Sou pacifista e não me curvo ao altar bélico do Santo Pênis! Como Ecofeminista luto para a cura planetária, independente da etnia-raça, classe, gênero ou espécie, sou contra o extermínio de pessoas promovido pelos homens brancos, héteros, europeus privilegiados. Pachamama está em chamas, queimando, fruto da ganancia promovida pelo patricapitalismo. Deveríamos nos preocupar coletivamente e trabalhar pelas soluções para a redução dos danos do aquecimento global (indico o livro de Maria Mies e Vandana Shiva, Ecofeminismo, publicado pela Editora Luas).

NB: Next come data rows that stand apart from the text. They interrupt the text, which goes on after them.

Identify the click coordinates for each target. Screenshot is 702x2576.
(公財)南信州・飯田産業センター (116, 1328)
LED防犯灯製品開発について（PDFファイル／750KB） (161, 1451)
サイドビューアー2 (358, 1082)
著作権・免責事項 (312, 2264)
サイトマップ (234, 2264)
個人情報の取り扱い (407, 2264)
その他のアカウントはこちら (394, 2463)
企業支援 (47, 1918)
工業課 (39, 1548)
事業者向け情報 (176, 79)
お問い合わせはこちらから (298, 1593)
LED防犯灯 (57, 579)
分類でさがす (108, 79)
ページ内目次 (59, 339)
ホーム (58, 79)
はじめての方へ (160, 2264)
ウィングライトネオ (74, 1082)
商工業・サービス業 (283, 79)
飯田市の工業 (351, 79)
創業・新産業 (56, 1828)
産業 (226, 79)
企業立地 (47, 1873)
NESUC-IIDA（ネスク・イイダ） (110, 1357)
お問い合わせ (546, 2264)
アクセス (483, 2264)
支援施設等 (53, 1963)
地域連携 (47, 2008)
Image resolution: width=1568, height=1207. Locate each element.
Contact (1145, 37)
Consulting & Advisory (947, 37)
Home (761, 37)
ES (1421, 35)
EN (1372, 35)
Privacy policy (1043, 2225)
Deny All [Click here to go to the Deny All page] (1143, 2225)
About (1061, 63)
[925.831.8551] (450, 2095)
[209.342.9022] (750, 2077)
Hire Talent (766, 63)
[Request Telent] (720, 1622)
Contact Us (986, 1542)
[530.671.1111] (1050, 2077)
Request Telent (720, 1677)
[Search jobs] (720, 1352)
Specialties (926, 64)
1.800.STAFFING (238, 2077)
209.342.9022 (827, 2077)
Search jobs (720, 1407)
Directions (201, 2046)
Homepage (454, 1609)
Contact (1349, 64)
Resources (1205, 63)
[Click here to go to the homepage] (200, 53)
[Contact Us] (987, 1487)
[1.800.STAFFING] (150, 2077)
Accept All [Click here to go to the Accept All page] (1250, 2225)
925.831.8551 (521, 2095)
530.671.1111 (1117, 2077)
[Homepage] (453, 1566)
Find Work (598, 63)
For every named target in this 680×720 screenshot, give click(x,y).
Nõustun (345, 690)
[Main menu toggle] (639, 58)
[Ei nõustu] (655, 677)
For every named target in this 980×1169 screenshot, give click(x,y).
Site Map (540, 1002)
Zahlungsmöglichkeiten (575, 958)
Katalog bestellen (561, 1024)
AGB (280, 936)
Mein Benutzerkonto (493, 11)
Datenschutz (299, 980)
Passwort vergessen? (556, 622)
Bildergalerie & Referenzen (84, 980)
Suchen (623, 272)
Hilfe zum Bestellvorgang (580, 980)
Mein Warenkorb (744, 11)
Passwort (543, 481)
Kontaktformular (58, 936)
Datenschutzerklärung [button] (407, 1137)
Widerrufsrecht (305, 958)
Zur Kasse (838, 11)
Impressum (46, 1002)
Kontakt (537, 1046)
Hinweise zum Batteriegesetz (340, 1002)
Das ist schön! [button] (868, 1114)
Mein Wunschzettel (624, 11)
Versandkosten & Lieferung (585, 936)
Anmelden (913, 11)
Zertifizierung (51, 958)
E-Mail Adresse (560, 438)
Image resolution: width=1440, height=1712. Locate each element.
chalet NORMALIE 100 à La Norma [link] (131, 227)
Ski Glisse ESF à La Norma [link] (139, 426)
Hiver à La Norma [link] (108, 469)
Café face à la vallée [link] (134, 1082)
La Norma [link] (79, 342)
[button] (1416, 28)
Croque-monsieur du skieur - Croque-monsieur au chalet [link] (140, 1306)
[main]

A imagem é um desenho que está circulando entre feministas e não feministas, entre pessoas que são contra a guerra.  A imagem não foi criada para atacar ninguém, pelo contrário, expõe um dos problemas da binarização de gênero, que é a guerra, a venda de armas a serviço dos narcogovernos, da disputa de territórios promovida pelos homens com pênis. Não sou defensora do patriotismo e nem abordo aqui qual dos lados está certou ou errado, minha pátria é o Universo, assim aprendi com Maria Lacerda de Moura e com o anarquismo pacifista.

Dadas as disputas de gênero criadas por pessoas oportunistas para nos classificar como criminosas transfóbicas, decido por mudar a minha identidade de gênero. Como a Epistemologia Feminista colaborou para a luta LGBTQIA+, para a criação das Teorias de Gênero e Queer, e para a crítica da invenção moderna da divisão social binarizada – mas isso não bastou, as mulheres seguem sendo o alvo, mesmo diante da ameaça de uma Terceira Guerra Mundial –, decido que a partir de hoje a minha identidade de gênero é FEMINISTA.


Patrícia Lessa – Feminista ecovegana, agricultora, mãe de pessoas não humanas, pesquisadora, educadora e escritora.